**TASK GOAL**
Continue the passage on the early railway proposals for the Wairarapa, picking up immediately after its final sentence.

**EXTRACT PROVIDED**
-- begin --

Before 1870 there were several proposals up and down the country for railways, as at the time cars and trucks did not exist and the only way to get around the country was by horse or by ship. But railways are horrendously expensive to install and beyond the resources of the provinces. However, in 1870, the availability of the Julius Vogel's £10M loan and the passing of the Public Works and Railway Acts allow the government to foot the bill. Things really started happening. Thirteen years earlier Robert Stokes (of whom Stokes Valley is named) first proposed for a railway to the excellent grazing lands of the Wairarapa. It was considered "harebrained in the extreme" and the source of much derision, not for the idea of the railway per se, but for the costs it would impose on the region. Every few years proposals would reappear and be shot down mostly on financial concerns. But in 1870 that all changed. Proposals got more serious, as did the surveys. Four routes to the Wairarapa were considered, three over the Remutaka Range and one along the South Coast, although that one was rejected pretty quickly due to the number of unstable fans that had to be crossed.
The problem was what amounted to competing requirements - no steeper than a 1:40 gradient and curves no tighter than 100m radius. Upper Hutt to Summit was not a problem, and the final route was easily worked with locomotives of the day. It was, of course, the Summit to Featherston side that was the problem. After a lot of to-and-froing, and fifteen years since the first proposal, two options settled out. One was 13 kilometres longer than the other but the shorter route had a 2.6 kilometre tunnel and thus a significantly longer construction time. Higher running costs or higher initial outlay? The route to Summit was finally decided in March of 1872, five months before construction commenced at Pipitea for the Wellington to Petone section.
The route down to Featherston was, of course, was where the problem lay. Curves as tight as 60m radius were proposed, which might need special cars to negotiate them (and required 19 tunnels!), and there were various proposals at steeper grades that kept to the 100 metre curve radius requirements, which early on were immediately rejected. However a successful implementation of the Fell system in Italy in 1867 brought the steep route proposals back. (A Fell locomotive uses two sets of horizontal drive wheels tightly clamped to a centre rail. Cogwheel-and-rack systems were only just being developed and had yet to prove themselves so where not considered.)
As we all know, the Fell system succeeded. The route allowed for the required minimum curve radius but needed the Fell engines to cope with the up to 1:15 gradient. But this cache is about the lost stations of the Hutt, so I will say little of the Fell system or it's route.

-- end --

**DATA**
-- begin --

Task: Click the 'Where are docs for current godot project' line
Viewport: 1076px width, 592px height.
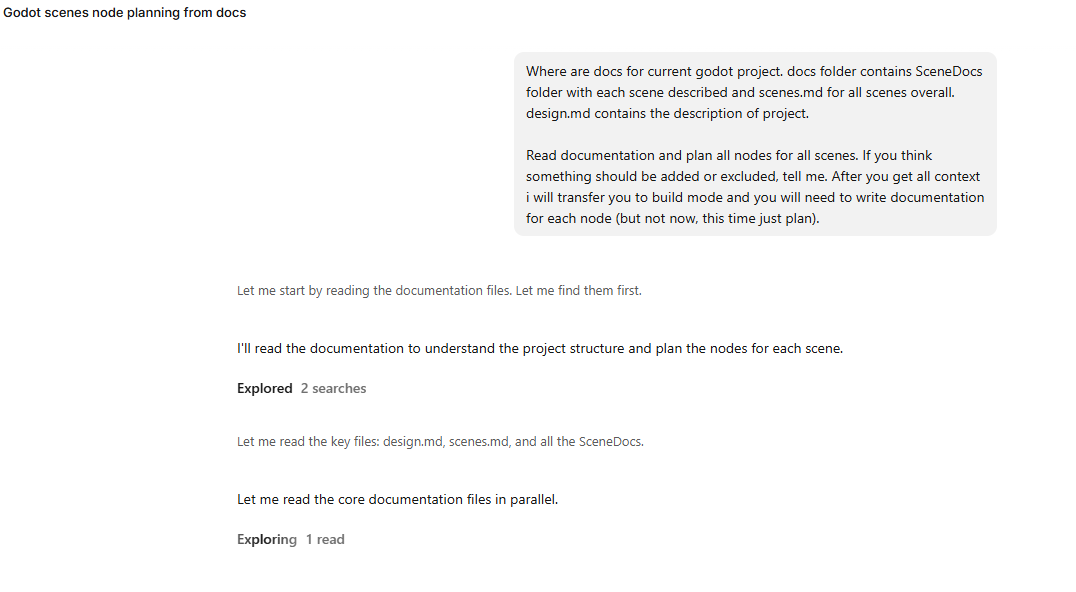Action: 754,71
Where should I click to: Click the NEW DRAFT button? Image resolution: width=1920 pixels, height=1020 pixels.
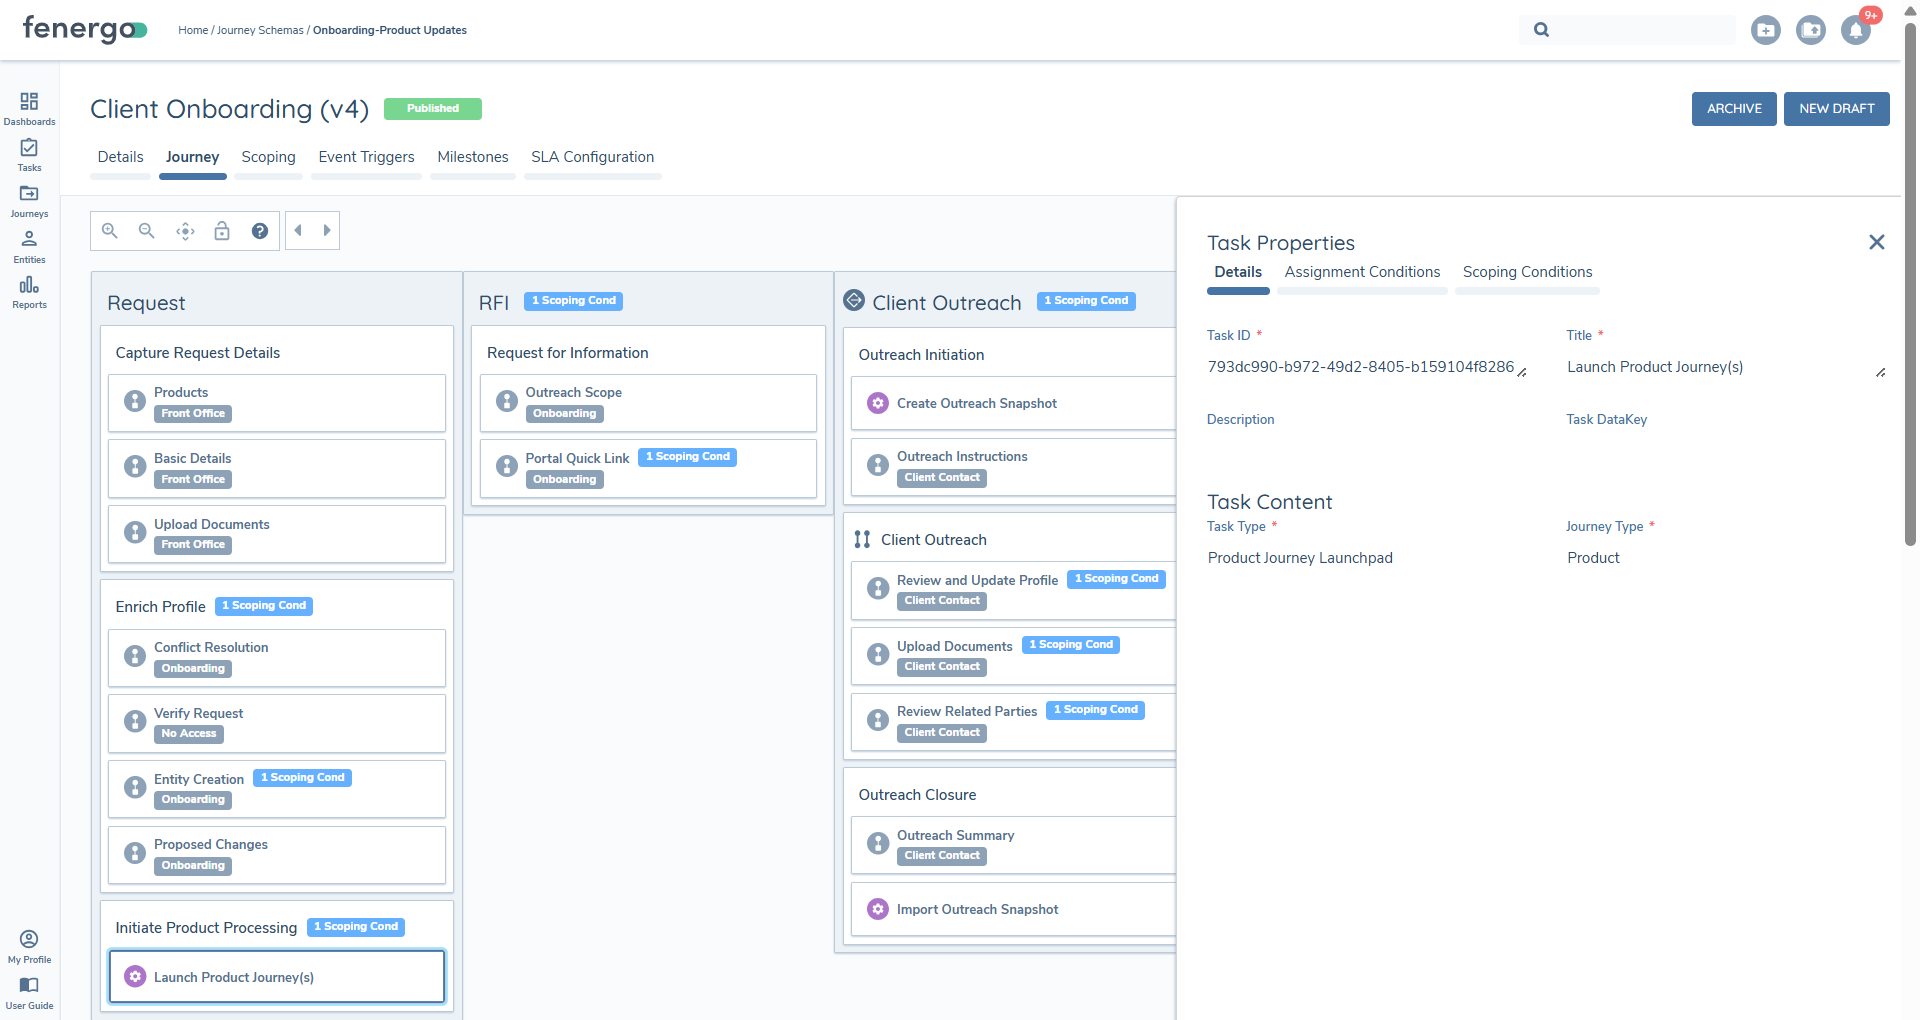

-- end --

**RESPONSE TO THE EXERCISE**
The route to Summit was relatively straightforward, but it did have some hurdles, most notably was the lack of labour. In March 1876 William Oakes, the contractor, tried to get some of the unemployed men from the Thames' goldfields but the government did not come through with the transport. In February 1877 Oakes put out another advertisement guaranteeing a year's work "at the highest wages". He must have found his men as the Wairarapa paper reported 300 men working between Upper Hutt and the summit. The contract was completed in February 1877, twenty months behind schedule. The mountain range was not composed of solid rock, and tunnels had cut with care and shored up until they could be lined. At the Pakuratahi Tunnel the rails had yet to reach the tunnel so bricks could not be brought in. Rather than wait for the line to arrive, Oakes built a plant on site to make the concrete and blocks required to line the tunnel. It took four months to cut and line the 90 metre long Pakuratahi Tunnel, which at the time was considered pretty darn quick.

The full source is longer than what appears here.